“The modern human genome contains evolutionary information tracing back tens of thousands of years, like studying the rings of a tree gives us insight into the conditions it experienced as it grew,” explains Kirill Alexandrov, co-author on the new research.
The researchers set out to investigate whether they could detect any genomic signs of ancient encounters with coronaviruses. To do this they homed in on gene variants known to code for virus-interacting proteins (VIPs) that interact with coronaviruses.
Using data from the 1000 Genomes Project, the researchers scanned genomes from 26 different populations around the world. The findings revealed the presence of these particular VIP genetic markers in several East Asian populations. The populations span areas known today as China, Japan, Mongolia, North Korea, South Korea, and Taiwan.
The genetic signals seemed to appear about 25,000 years ago, and the researchers say the evolutionary pressure on the genomes lasted for 20,000 years, until around 3,000 BCE, give or take a thousand years. Yassine Souilmi, a co-author on the study, says its unclear if it was just one specific coronavirus exerting this evolutionary pressure for so many years, or whether it was a series of different viruses.

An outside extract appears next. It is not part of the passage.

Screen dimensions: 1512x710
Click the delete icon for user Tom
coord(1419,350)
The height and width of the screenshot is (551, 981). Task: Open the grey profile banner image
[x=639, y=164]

“We really can’t tell if this was a periodic thing that occurred every winter like the flu, or slightly different viruses that jumped from animals to humans every five to 10 years like what happened in the past 20 years with SARS, MERS, and SARS-CoV-2,” says Souilmi.
At this stage the researchers can’t say for sure these genetic signs are definitely due to coronavirus exposure but they are confident these are indications this ancient human population faced some kind of long-standing viral infection.
Besides offering a fascinating glimpse into the battles our ancestors may have fought with viruses, battles that we still face today, the research helps modern scientists get a handle on the ways our genomes have adapted to coronaviruses in the past. Alexandrov says these kinds of studies can help researchers understand what gene variants potentially lead to milder disease.
“Another important offshoot of this research is the ability to identify viruses that have caused epidemic in the distant past and may do so in the future,” says Alexandrov. “This, in principle, enables us to compile a list of potentially dangerous viruses and then develop diagnostics, vaccines and drugs for the event of their return.”
The new study was published in the journal Current Biology.